## Records supplied:
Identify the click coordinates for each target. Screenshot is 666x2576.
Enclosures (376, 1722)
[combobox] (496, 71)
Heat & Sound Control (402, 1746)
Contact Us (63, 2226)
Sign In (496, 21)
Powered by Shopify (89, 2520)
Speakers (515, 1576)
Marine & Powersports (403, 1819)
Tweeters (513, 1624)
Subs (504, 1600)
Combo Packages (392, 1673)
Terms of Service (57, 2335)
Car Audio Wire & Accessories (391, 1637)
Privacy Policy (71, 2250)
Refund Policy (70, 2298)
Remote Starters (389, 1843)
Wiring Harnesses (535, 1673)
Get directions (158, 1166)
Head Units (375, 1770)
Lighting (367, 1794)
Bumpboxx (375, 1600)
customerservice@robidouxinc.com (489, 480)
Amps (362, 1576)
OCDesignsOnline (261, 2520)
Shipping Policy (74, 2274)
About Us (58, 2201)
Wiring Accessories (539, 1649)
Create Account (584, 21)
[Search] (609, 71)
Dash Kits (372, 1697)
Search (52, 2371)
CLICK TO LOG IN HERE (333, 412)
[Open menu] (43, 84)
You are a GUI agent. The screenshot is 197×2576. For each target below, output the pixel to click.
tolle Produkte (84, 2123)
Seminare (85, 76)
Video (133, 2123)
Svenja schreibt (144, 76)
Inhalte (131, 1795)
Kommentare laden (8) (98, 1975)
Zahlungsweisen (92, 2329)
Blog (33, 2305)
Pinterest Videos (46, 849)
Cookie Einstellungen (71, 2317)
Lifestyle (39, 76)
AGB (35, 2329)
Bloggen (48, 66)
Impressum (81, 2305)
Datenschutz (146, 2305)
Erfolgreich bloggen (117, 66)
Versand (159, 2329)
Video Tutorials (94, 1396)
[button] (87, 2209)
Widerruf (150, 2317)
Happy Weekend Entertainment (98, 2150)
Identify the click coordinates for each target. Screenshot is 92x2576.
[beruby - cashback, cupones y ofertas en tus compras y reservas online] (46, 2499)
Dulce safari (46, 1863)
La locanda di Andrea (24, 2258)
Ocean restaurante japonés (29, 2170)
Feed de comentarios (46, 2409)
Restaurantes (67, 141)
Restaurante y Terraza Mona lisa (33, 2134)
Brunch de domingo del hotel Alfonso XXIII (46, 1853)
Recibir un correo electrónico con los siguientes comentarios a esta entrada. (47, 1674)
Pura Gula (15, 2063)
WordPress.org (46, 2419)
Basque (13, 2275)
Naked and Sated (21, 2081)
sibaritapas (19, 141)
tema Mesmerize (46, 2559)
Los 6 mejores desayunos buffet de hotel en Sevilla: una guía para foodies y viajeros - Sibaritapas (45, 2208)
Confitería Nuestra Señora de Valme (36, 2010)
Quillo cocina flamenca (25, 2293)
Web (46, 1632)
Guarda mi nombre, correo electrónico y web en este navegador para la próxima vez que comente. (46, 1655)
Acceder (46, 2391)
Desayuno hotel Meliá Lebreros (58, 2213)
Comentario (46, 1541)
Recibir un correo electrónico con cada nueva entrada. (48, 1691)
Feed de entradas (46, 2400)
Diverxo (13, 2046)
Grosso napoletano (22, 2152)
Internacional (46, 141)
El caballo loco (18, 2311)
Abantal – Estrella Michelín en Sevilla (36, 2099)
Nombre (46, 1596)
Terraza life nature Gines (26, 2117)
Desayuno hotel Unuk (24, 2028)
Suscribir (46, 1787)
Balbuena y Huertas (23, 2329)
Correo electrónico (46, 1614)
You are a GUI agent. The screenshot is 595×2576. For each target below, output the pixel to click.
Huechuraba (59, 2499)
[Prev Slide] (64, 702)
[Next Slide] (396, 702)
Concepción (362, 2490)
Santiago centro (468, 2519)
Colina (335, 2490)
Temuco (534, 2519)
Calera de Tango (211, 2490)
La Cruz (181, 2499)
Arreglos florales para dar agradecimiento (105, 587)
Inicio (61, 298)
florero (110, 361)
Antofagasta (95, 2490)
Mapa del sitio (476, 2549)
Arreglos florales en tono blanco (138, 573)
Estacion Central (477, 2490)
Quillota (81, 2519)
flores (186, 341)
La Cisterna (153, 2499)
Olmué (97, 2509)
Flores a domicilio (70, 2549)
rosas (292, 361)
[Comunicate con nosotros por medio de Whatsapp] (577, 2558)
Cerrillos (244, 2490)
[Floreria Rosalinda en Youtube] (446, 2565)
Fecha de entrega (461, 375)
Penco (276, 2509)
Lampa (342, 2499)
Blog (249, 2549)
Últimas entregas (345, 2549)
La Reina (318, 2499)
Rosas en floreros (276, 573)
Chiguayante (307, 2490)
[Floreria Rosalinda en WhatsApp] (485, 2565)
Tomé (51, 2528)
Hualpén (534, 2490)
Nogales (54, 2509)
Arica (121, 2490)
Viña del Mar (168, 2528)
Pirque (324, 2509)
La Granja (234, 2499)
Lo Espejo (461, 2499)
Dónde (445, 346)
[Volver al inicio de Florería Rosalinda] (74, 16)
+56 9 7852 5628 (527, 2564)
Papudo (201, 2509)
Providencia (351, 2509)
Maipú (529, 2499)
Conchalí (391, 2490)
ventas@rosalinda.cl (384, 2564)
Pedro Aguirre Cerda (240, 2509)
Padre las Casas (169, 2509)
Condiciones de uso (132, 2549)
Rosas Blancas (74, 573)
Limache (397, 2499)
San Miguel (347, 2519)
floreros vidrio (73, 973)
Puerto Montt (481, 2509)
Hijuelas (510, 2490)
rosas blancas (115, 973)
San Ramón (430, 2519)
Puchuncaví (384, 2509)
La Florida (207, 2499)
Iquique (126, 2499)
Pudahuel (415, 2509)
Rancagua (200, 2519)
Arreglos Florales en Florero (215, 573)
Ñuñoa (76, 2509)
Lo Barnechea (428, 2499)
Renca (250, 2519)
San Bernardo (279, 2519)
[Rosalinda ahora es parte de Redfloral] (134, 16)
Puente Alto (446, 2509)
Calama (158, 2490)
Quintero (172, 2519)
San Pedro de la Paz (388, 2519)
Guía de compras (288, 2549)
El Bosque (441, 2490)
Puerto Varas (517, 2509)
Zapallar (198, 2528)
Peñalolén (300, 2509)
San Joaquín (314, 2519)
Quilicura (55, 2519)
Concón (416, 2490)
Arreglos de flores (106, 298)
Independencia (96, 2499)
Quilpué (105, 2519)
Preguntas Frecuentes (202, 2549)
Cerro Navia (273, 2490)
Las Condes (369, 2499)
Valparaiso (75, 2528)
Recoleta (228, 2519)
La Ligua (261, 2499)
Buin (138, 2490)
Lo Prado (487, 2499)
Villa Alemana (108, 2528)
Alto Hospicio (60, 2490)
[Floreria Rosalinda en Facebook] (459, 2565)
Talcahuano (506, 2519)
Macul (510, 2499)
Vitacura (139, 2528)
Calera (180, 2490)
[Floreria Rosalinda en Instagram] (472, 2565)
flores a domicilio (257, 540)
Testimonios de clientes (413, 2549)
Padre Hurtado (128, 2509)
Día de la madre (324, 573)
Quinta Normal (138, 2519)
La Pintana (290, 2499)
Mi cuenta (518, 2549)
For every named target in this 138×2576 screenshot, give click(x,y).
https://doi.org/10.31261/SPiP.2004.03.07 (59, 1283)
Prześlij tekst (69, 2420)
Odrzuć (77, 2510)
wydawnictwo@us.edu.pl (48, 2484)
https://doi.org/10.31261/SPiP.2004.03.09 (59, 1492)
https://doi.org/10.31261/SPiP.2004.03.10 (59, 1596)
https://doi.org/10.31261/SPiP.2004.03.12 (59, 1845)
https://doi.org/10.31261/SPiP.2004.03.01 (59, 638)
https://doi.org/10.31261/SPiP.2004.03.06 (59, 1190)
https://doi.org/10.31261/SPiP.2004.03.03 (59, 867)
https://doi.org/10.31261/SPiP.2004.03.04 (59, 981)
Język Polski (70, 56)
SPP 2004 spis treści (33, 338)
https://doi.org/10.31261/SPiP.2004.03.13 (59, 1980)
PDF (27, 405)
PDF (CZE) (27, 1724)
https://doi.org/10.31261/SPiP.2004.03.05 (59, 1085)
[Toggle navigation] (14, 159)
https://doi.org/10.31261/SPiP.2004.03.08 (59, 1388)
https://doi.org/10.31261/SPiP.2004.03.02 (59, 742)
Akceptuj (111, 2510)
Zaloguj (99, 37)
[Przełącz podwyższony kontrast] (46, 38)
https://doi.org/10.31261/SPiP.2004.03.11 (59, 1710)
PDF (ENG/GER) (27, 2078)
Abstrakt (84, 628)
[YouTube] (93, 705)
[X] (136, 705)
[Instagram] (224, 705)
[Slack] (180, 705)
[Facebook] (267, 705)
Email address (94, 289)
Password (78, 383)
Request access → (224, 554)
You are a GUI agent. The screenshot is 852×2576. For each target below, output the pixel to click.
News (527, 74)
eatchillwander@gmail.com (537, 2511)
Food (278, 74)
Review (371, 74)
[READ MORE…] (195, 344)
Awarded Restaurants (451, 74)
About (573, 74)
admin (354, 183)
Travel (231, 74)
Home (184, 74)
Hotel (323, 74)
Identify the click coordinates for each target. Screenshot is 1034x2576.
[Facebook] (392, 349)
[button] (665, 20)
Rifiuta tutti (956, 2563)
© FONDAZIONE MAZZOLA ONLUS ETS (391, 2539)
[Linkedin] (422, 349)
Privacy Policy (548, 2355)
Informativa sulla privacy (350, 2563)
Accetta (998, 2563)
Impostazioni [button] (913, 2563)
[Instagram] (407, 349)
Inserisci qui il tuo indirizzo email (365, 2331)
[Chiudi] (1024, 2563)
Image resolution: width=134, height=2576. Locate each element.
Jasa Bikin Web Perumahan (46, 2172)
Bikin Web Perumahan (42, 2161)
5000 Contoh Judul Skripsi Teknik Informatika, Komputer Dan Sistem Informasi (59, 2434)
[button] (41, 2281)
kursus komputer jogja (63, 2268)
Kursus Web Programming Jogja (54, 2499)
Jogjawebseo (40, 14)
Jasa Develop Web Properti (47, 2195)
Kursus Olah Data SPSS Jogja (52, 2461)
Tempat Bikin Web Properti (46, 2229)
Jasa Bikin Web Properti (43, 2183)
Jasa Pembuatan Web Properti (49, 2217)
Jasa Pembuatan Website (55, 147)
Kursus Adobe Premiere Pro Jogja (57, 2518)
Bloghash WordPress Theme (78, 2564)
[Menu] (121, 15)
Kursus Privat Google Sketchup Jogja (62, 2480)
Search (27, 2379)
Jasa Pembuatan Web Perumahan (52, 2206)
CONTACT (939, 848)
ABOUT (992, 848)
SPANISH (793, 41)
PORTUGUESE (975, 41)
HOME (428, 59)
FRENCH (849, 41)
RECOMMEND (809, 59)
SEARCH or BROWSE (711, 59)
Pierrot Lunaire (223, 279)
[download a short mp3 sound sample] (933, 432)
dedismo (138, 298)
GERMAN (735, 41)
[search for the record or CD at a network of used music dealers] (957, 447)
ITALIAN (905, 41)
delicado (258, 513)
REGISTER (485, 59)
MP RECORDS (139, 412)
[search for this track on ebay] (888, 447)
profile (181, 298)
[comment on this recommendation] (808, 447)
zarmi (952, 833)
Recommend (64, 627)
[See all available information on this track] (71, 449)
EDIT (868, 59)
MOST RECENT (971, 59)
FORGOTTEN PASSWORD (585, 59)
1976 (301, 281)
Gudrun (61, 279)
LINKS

## Exercise objective:
All lines carrying the word "Sevilla" must be copied from the data above.

## Task output:
Los 6 mejores desayunos buffet de hotel en Sevilla: una guía para foodies y viajeros - Sibaritapas (45, 2208)
Abantal – Estrella Michelín en Sevilla (36, 2099)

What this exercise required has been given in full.